A form detaches itself from the deeper shadows of the next roof, a wave identifying him as much as the way he moves.

Zenthris descends to the street, crossing casually, before disappearing into an alleyway.

Moments later, I’m facing him in the darkness, faint light from the street below lighting his grin.

He’s clothed in dark, soft clothes that allow him to blend with the night, eyeing my armor with an appreciative eyebrow raise.

Amber eyes gleam in the moonlight. “I hope that getup isn’t hard to take off,” he says.

“Planning to undress me?” I really hope he’s going to say yes and flash my teeth at him.

He laughs, low and deep, leaning in to breathe in my ear as he speaks. “You actually came. You’re even more reckless than I thought.” He shakes his head, leaning away again with a feigned sigh. “Or brave.

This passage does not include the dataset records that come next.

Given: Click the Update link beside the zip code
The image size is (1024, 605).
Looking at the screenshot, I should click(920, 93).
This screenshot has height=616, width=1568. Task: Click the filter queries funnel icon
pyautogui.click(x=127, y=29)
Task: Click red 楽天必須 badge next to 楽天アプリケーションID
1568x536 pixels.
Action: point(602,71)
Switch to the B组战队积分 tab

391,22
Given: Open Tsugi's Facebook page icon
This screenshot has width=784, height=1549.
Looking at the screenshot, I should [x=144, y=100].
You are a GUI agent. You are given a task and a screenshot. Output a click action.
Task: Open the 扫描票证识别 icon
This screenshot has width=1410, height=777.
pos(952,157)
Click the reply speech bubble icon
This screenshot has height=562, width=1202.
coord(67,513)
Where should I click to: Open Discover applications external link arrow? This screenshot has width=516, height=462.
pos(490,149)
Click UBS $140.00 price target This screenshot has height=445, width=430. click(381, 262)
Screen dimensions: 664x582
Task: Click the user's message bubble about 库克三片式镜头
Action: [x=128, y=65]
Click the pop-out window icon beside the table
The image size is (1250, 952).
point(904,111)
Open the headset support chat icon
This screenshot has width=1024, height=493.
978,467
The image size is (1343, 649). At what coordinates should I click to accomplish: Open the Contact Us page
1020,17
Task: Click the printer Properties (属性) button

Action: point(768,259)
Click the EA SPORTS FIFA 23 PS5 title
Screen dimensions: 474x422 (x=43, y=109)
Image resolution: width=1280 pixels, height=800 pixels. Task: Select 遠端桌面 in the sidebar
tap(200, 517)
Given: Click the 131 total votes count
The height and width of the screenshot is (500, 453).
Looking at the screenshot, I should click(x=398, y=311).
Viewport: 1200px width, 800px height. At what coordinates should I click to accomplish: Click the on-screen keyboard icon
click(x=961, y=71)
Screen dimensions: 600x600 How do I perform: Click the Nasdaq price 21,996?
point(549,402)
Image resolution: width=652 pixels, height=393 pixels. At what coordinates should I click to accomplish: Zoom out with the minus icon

Which is it?”

He mocks my recklessness, but there’s approval in his eyes, and hunger that matches mine.

“Are we here to spar,” I ask, “fight, or fuck?”

He snorts in surprise. “Language, princess.”

I reach out to grab him, but he evades me. And now I’m angry. “Where have you been, what are you up to, and why am I here?”

His smirk widens. “About,” he says, “and things. As for why, you tell me?”

I don’t know if I want to kiss him anymore or punch him in that gloriously handsome face.

He must see the shift in me because he holds up both hands as though to ward off my anger.

“Just a bit of fun, Remalla. A little adventure to remind you that the world outside these gilded walls is still spinning.” He gestures with his hand, a playful invitation.

“Care to have some fun? Or are you content to be a caged bird?”

He turns, and with a fluid movement, he’s off, disappearing into the shadows of the rooftops, moving with that delightful grace that promises things my body craves.

I follow, of course, I do. My blood is singing. This is what I need. This is what I came here for, why I answered his call. The rest can wait for later.

I don’t hesitate. I chase him and fully intend to catch him. When I do? I will have my way with him, though I doubt he’ll fight me.

My boots are light on the tiles and thatch, my armor barely creaking from its fresh round of oiling. The taste of freedom, of danger, of exhilarating uncertainty, fills me with a passion I will never tire of.

He is a shadow, weaving through the darkness, and I, the warrior, am hot on his heels.